Wasser aus Wüstenluft: Atoco plant Serienproduktion
Omar Yaghi hat zwei Jahrzehnte damit verbracht, Kristallstrukturen mit einer inneren Oberfläche von mehreren Fußballfeldern pro Gramm zu bauen. 2025 erhielt er dafür den Nobelpreis für Chemie. Jetzt soll diese Forschung ein praktisches Wasserproblem lösen: Das Startup Atoco, das Yaghi mitgründete, will noch 2026 Geräte ausliefern, die in Wüstenregionen bei nur 20 Prozent Luftfeuchte täglich bis zu 1.000 Liter sauberes Trinkwasser aus der Luft gewinnen.
Was sind Metallorganische Gerüststrukturen?
Metal-Organic Frameworks (MOFs) sind kristalline Materialien mit einer extrem feinen Porenstruktur. Wenige Gramm MOF-Material haben eine innere Oberfläche von mehreren Fußballfeldern: Die Poren binden Wassermoleküle aus der Umgebungsluft, ähnlich wie ein Schwamm Wasser aufsaugt, aber bei weit niedrigeren Konzentrationen. Das schwedische Nobelpreiskomitee verlieh Yaghi den Nobelpreis für Chemie 2025 gemeinsam mit Susumu Kitagawa und Richard Robson für die Entwicklung dieser Materialklasse. MOFs wurden ursprünglich für Gasspeicherung und Katalyse entwickelt. Die Anwendung zur Wassergewinnung ist eines von mehreren Feldern, in denen sie heute eingesetzt werden.

Wie das Atoco-Gerät konkret funktioniert
Die Maschine arbeitet in zwei Phasen. Zunächst zieht sie Luft durch MOF-Schichten, in denen Wassermoleküle gebunden werden. Sind die Poren gesättigt, heizt das System das Material auf, wobei Solarenergie diese Wärme liefern kann. Das freigesetzte Wasser kondensiert und wird in einem Tank gesammelt. In Tests erbrachte das MOF-Material je nach Standortbedingungen 7 bis 20 Liter Wasser pro Kilogramm Material pro Tag in Trockengebieten wie der Mojave-Wüste; in feuchteren Regionen wie Chennai in Indien waren es bis zu 90 Liter pro Kilogramm. Atoco entwickelt zwei Modelle: ein netzunabhängiges Containermodell für bis zu 1.000 Liter täglich und eine netzgebundene Großanlage für bis zu 4.000 Liter. Genaue Produktionskosten pro Liter hat das Unternehmen noch nicht veröffentlicht.

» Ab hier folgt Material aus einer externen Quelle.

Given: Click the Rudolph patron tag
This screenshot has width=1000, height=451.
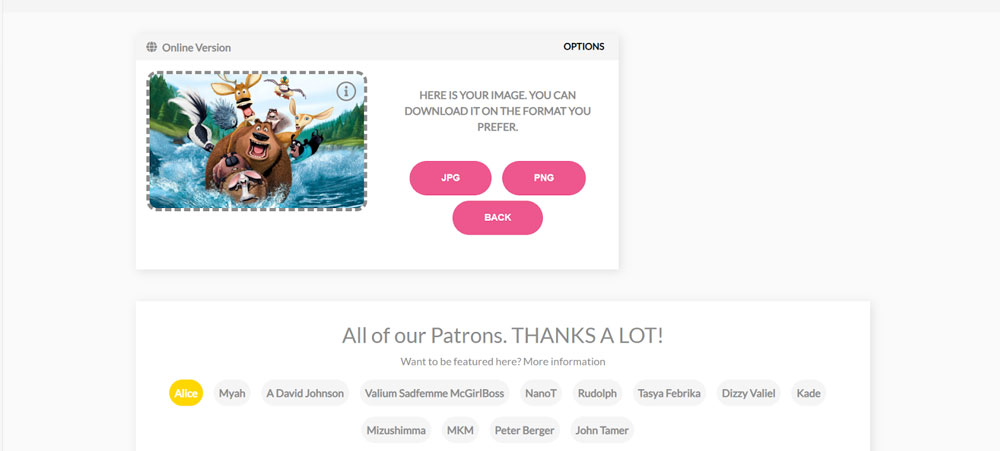Looking at the screenshot, I should pos(597,393).
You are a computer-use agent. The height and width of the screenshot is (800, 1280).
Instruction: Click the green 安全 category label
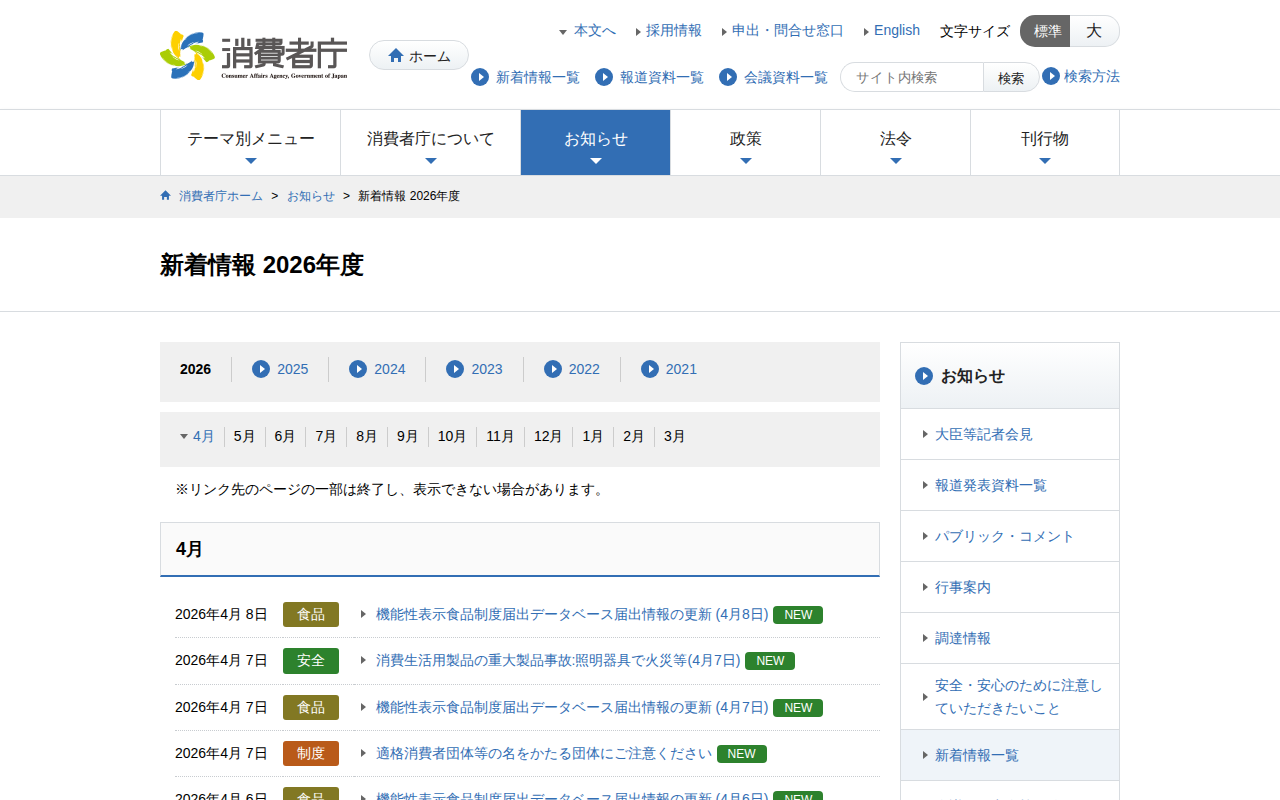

Im Vergleich: Warum andere Ansätze scheitern
Wasser aus der Luft zu gewinnen ist keine neue Idee. Nebelnetze, wie sie in der Atacama-Wüste und im Bergland Marokkos erprobt werden, sammeln täglich 20 bis 80 Liter pro Netz, aber nur dort wo natürlicher Nebel vorkommt, also an Küsten oder in bestimmten Gebirgslagen. Warka Water, ein äthiopisches passives Konstrukt aus Bambus und Mesh-Material, kommt auf 25 bis 100 Liter täglich, braucht dafür aber Luftfeuchtigkeit von mindestens 50 Prozent. MOF-Systeme funktionieren nach Atoco-Angaben ab 10 bis 20 Prozent relativer Luftfeuchte, also genau dort, wo konventionelle Methoden versagen: in Trockengebieten Nordafrikas, des Nahen Ostens und Zentralasiens. Rund 2,2 Milliarden Menschen hatten 2023 laut UN keinen sicheren Zugang zu sauberem Trinkwasser; ein erheblicher Teil lebt in Regionen mit ganzjährig niedrigem Niederschlag.

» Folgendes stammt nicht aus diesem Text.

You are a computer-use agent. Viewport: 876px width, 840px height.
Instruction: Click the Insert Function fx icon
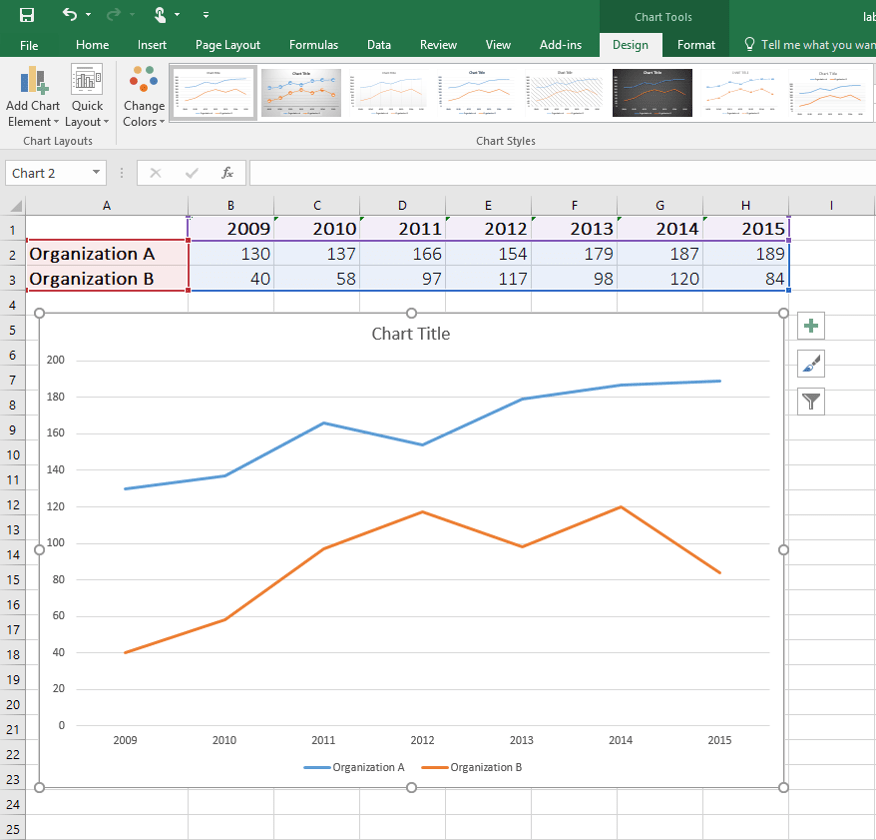[x=227, y=173]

Der Fahrplan zur Marktreife
Atoco hat laut einem Bericht des Agri Navigator vom Januar 2026 als Ziel ausgegeben, erste kommerzielle Anlagen noch 2026 auszuliefern. Ein konkretes Quartal bestätigte das Unternehmen nicht. Die entscheidende Frage ist der Preis: Für Gemeinden in wasserarmen Regionen des globalen Südens muss das Gerät wirtschaftlich konkurrenzfähig mit dem Bau neuer Brunnen oder Entsalzungsanlagen werden. Als Vergleichspunkt dient die Geschichte der Solarphotovoltaik: 1976 kostete ein Watt Solarkapazität rund 100 US-Dollar; bis 2024 sank der Preis laut dem Energieberatungshaus Lazard auf unter 0,30 Dollar, ein Rückgang um mehr als 99 Prozent in fünfzig Jahren, getrieben durch Skaleneffekte und Lernkurven in der Massenproduktion. Ob MOF-Systeme eine ähnliche Kostenkurve durchlaufen können, hängt entscheidend davon ab, ob Atoco und weitere Hersteller in industrielle Serienproduktion gehen. Für die 2,2 Milliarden Menschen ohne sicheres Trinkwasser wäre das eine der folgenreichsten Fragen der nächsten Jahrzehnte.